カナンは遠くに見えるサティの実家がある街を眺め、挨拶に行かなきゃなーでも妹に会いたくねえなー、と考えていた。
『アキ、そういえば聖女キリエって、歴代最強聖女って言っていたけどそんなに強かったの?』
「そうだなー、龍王のおっさんと互角だよ。紅羽が封印された後かな…突如次元の扉が開いて、邪族が攻めてきた時に活躍したんだ。

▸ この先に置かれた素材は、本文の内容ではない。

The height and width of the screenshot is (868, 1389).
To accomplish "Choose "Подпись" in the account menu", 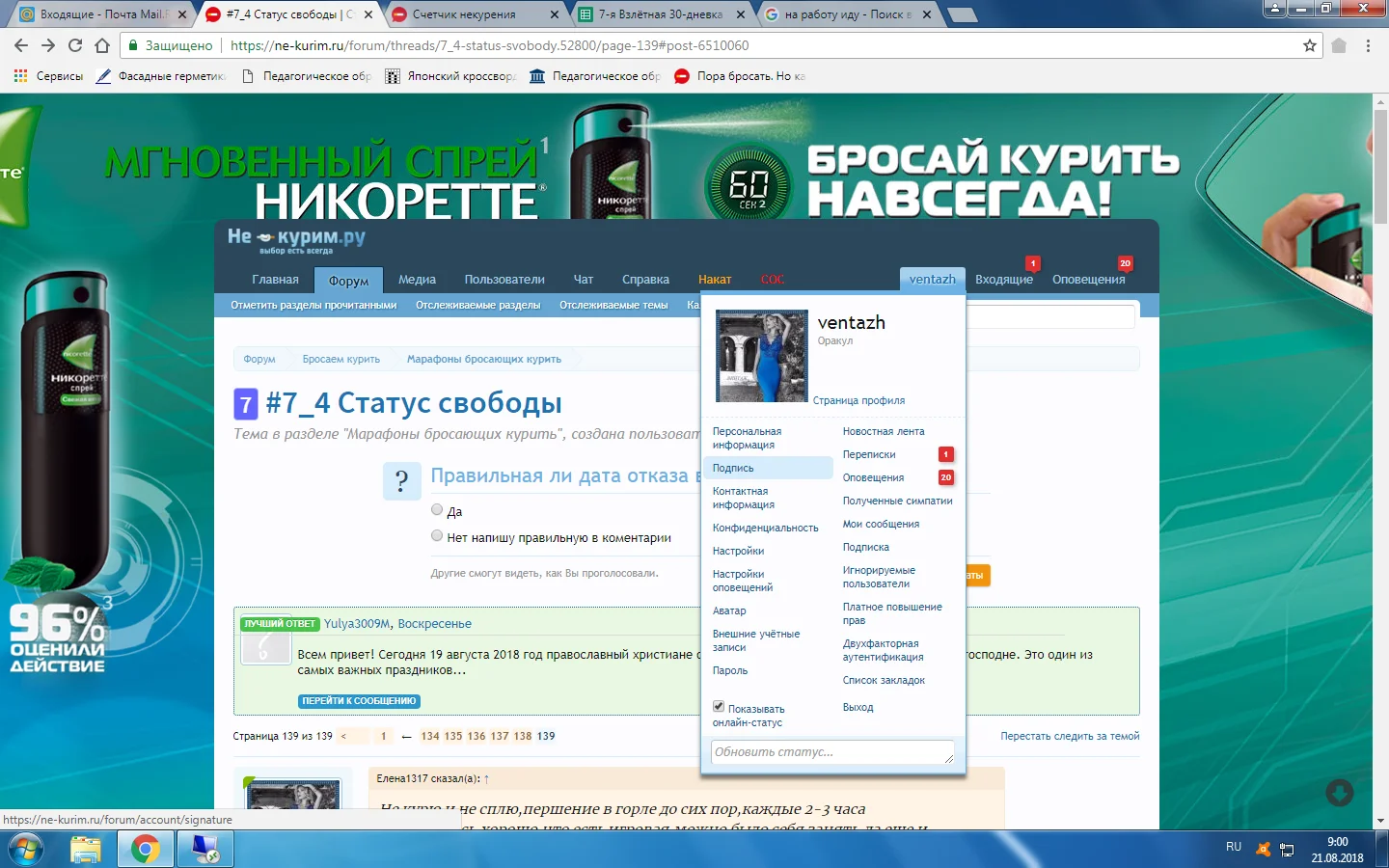I will coord(733,468).

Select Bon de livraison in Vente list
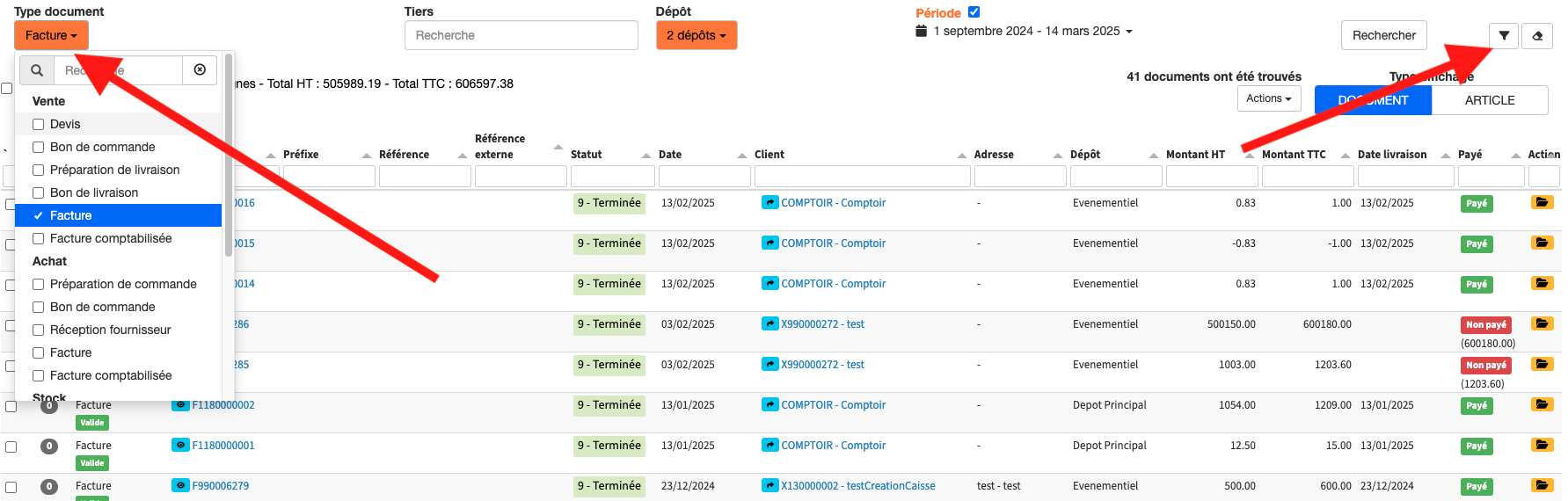pyautogui.click(x=39, y=193)
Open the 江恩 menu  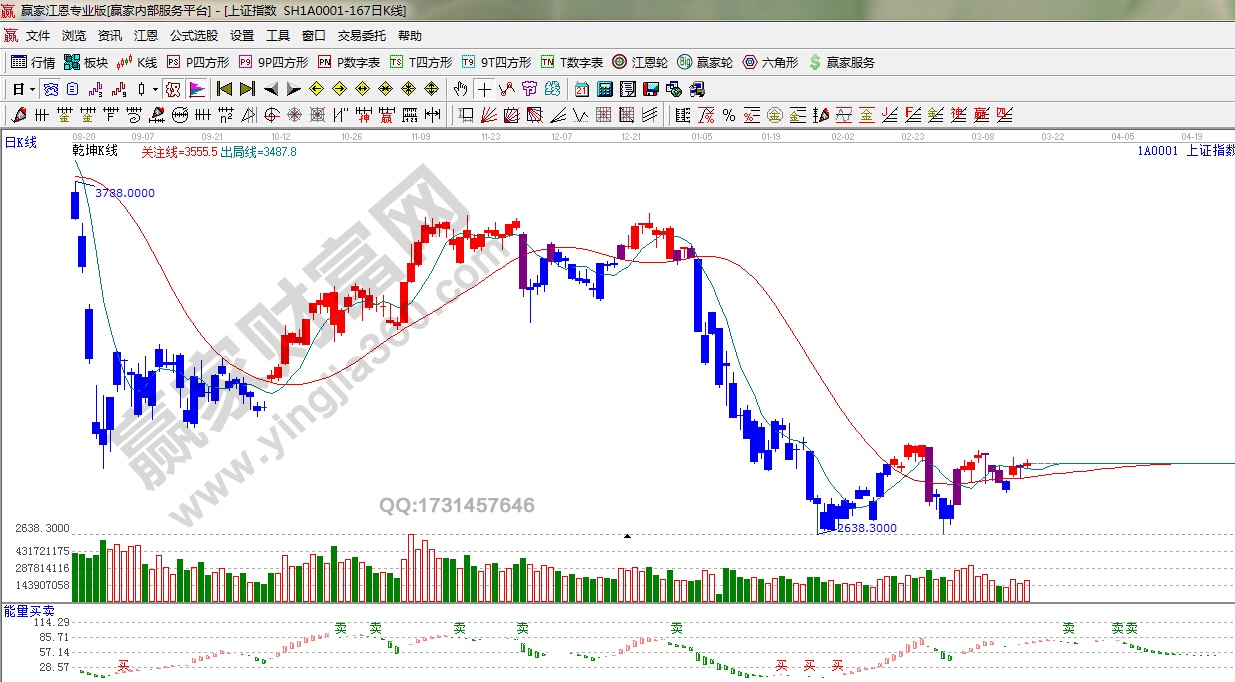(x=146, y=36)
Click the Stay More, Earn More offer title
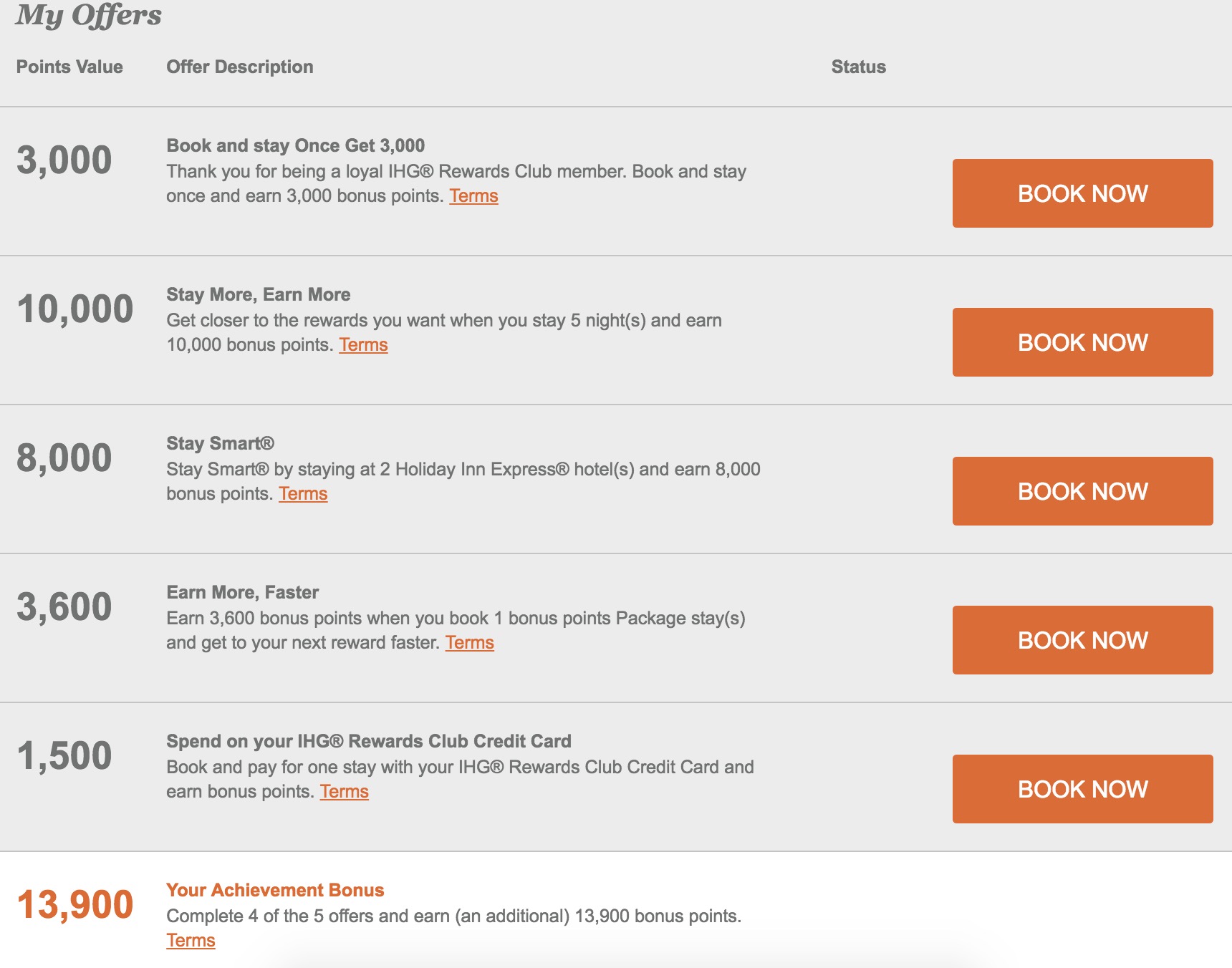The height and width of the screenshot is (968, 1232). point(259,294)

神聖魔法と星魔法を駆使して、ほとんどの邪族を1人で葬り去った。死因は邪気を吸いすぎた為と言われているが、本当の所は分からない。因みに世界樹の到達者で、おっさんの喧嘩仲間だそうだ」
『そうなんだ。確かに綺麗な銀色の髪だったわね』
「星に愛された証拠だな。もしグリーダが移魂していたら厄介だったよ。神聖属性、星属性に邪属性が合わさるんだ。確実に進化して神種か超越種になっていたよ」
『ふーん、だからあんなに聖女の魔力が渦巻いていたのね』
「ん?魔力がなんて?_あっ牛だ!あの牛名前知らないけど美味しいんだよ!」
カナンはアイの言葉を深く考える前に、地上に見える黒毛の牛を見つけ、ウキウキと狩りに行く。

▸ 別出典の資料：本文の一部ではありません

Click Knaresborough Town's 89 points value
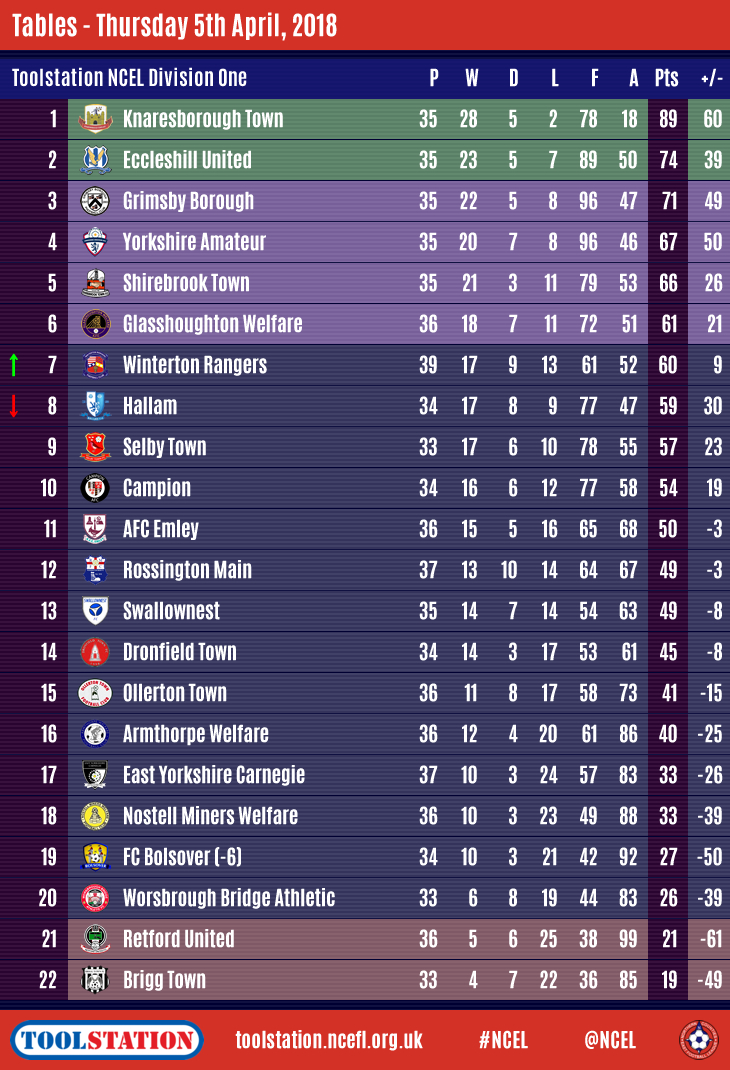The image size is (730, 1070). 668,119
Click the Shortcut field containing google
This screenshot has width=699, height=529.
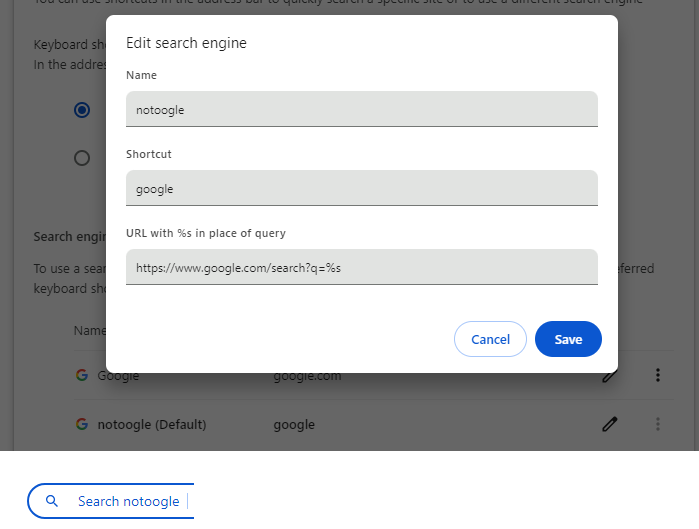tap(361, 188)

仕留めてから、素早くスパッと包丁で切り分け、ストレージにしまう。
「バーベキューが豪華になるなー。海鮮と牛串だな」
『アキ、あそこにも居るよ』
「おっナイス!」
その後2、3匹見つけ狩る。黒毛の牛は王族でも中々食べられない貴重な牛で、スーパービーフなんて名前が付いている程だ。カナンのストレージは遅延の効果もあるので長持ちする。加速空間で引きこもるのに、沢山保存するときは冷凍保存して過ごす。
『アキって良く食べるわよね』
『我より食べる時あるよな』
「なんか足りないんだよなー。成長期だからか?」
『美味しい牛乳の牛さんは居ないのー?』
「居るぞ、真っ白な牛だ。…ああ、プリンね」
『高級プリン!』
ははっ、と笑うカナンだが今世ではよく食べる。食べ過ぎる程に食べる様子に、最初両親は心配していたが今では慣れている。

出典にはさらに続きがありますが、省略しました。